Before the destructive winds of Hurricane Irma were even a light breeze in Miami Beach, Datto’s newly minted Disaster Response Team was stuffing a van with networking and business continuity gear.
They set off for Florida this past Friday.
The four-person units – supported by hundreds behind the scenes – were charged with driving into hard hit areas to provide partners with the tools and support to get their businesses up and running again.
Norwalk, Conn.-based Datto played an active role in helping nearby organizations recover after Hurricane Sandy battered the northeast, but not until Hurricane Harvey had the team actually deployed to a remote disaster.
“We were active for Sandy because it was in our backyard,” said Matt Richards, vice president of product marketing at Datto. “This is the first time that we’ve been able to assemble a team, send it over a geographic distance and take the networking equipment. This is the first time we’ve fielded the Disaster Response Team.”
Each member of the team stays in the disaster zone for up to a week before rotating out and being replaced by another employee.
After overseeing the group’s first trial by fire in the Texas Gulf Coast, Richards offered some takeaways from Harvey that could inform IT services firms in Florida as they confront Irma and its aftermath.
1. Business continuity won’t be the priority on Day 1
Datto’s disaster recovery team was on the ground in Texas before Harvey hit, helping managed services providers (MSPs) to protect their data and confirm the integrity of offsite backup.
“What we found is that the week before, it’s about business continuity and preservation of data,” Richards said.

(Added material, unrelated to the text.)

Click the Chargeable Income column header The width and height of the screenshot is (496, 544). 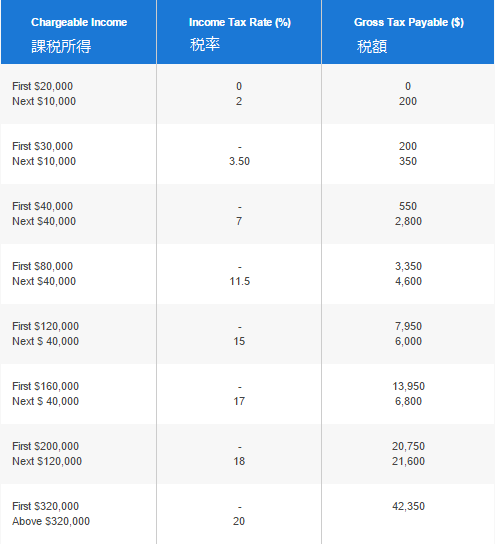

But once the storm hits and passes, there’s an eerie period during which all attention rightly turns to basic survival.
“The recovery of a city like Houston – and now Florida – it takes time,” Richards said. “There’s this hole where we’re prepared to help MSPs but the core focus is on preservation of life and property.”

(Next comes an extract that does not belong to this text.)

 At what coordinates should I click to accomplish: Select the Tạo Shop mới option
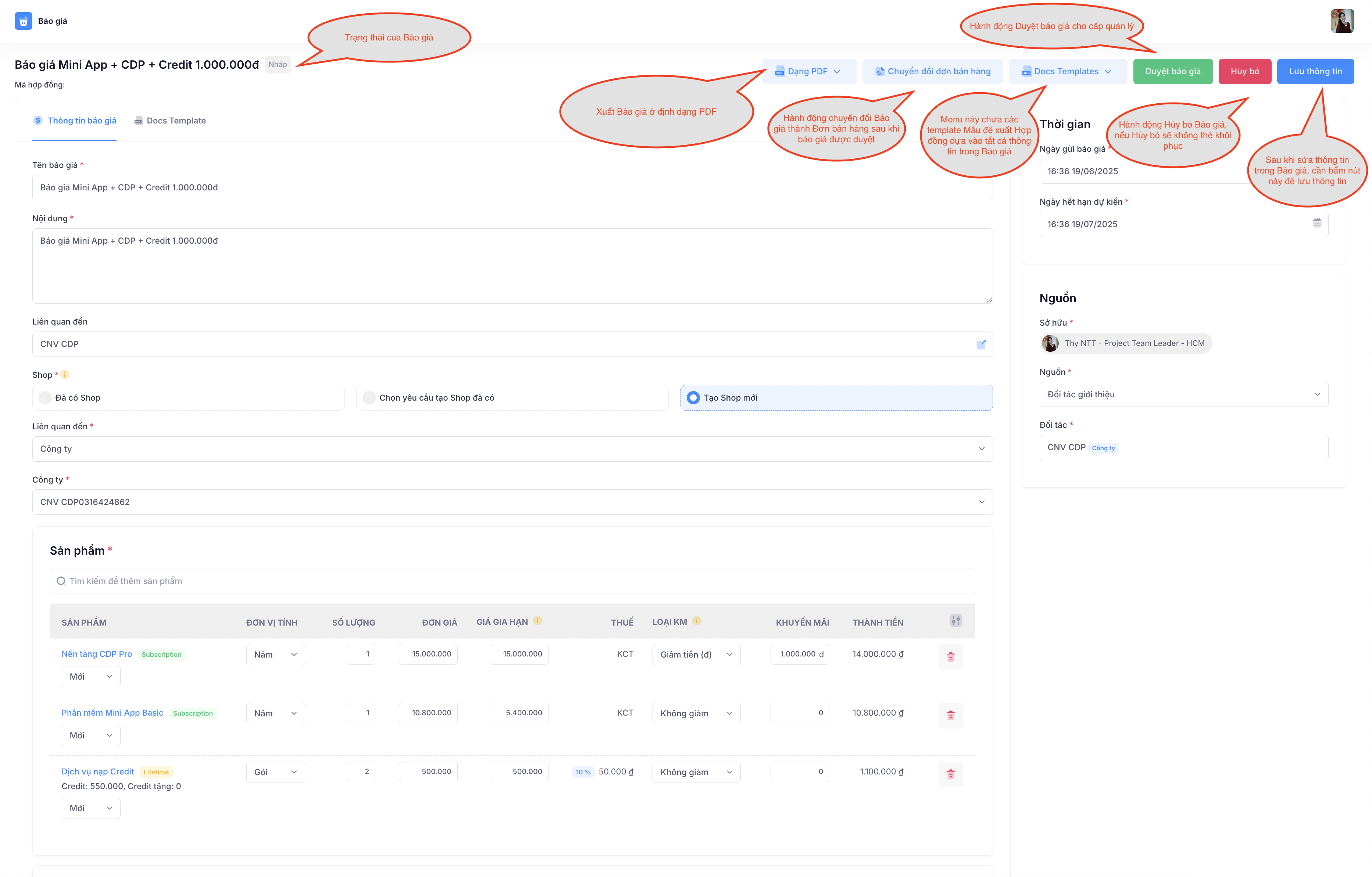point(693,397)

2. Network connectivity becomes key
After the initial shock of the disaster wears off – in Harvey that took about a day or two – organizations and individuals are anxious to get online.
From MSPs, to insurance companies, to disaster relief shelters, everyone scrambled for network connectivity.

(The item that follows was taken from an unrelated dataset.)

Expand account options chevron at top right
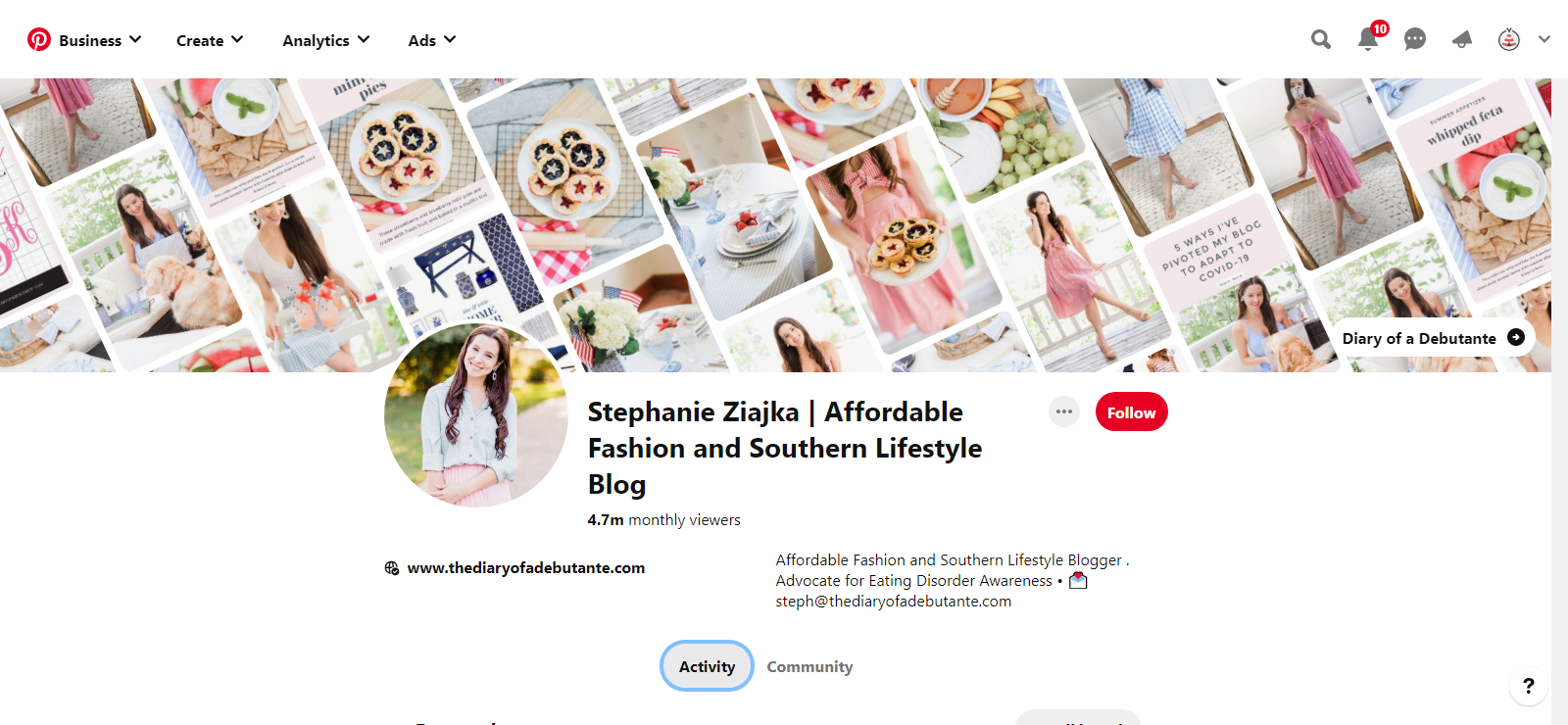Image resolution: width=1568 pixels, height=725 pixels. click(x=1544, y=39)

That stoked demand for Datto’s Data Networking Appliance, which the company released early this year.
The hardware, which looks like a router, enables users to connect to the Internet from any location with electrical power and a 4G LTE signal.
Datto’s Disaster Response Team traveled the region in a Chevy Suburban and cargo van, passing out the devices to partners and other businesses, and even setting them up at shelters to provide free WiFi to volunteers and storm victims.
Organizations were asked to send the units back to Datto once the need subsides.
Demand for connectivity was so acute that the team needed additional shipments of the DNAs, resupplying twice.
“I didn’t realize how important network connectivity was,” Richards said. “If your servers are running but you can’t connect to a network, it probably isn’t helping you.”
3. Folks start needing their data
Once people were able to connect to networks, there came a rush of organizations bringing their systems back online.
Many Datto customers used the company’s Business Continuity and Disaster Recovery appliance to back their servers up to the device, which then also backs up to Datto’s cloud.
“Once connectivity was established, we started getting more calls from people to restore from those appliances or from our cloud,” Richards said. “Maybe preemptively they had pushed the workload from the local server to our cloud. So they wanted help bringing those back to the local servers.”
After Hurricane Sandy, some businesses needed weeks to recover and continued to run workloads on Datto’s cloud, at no additional cost.
“We had folks running there for 30 days or longer,” Richards said.
4. Being there matters
The aftermath of Hurricane Harvey offered stark illustration of just how isolated organizations within the disaster area can be from the outside world.
Roads were washed out.
Most modes of transportation were shut down or heavily curtailed.
“That means that, as a customer, having the team locally had a huge impact – particularly in the first two weeks,” Richards said.
Datto’s Disaster Response Team was able to physically travel within the disaster area, contacting partners face-to-face to deliver hardware or provide other support.
“Response time matters,” Richards said. “If they can’t get to you or you can’t get to them, they’re stuck until FedEx can deliver to them.”
By far the biggest takeaway from Hurricane Harvey, Richards said, is that fortune favors the MSP that is well prepared for disaster recovery.
“If you don’t test that it works in a scenario like this, relying on it to work in a scenario like this is going to cause you pain,” he said. “Do those monthly or quarterly DR tests.”
But on the eve of Irma’s landfall, the time for preparation has largely passed.
“At this point, just take a backup,” Richards said. “Just take a backup and get safe.”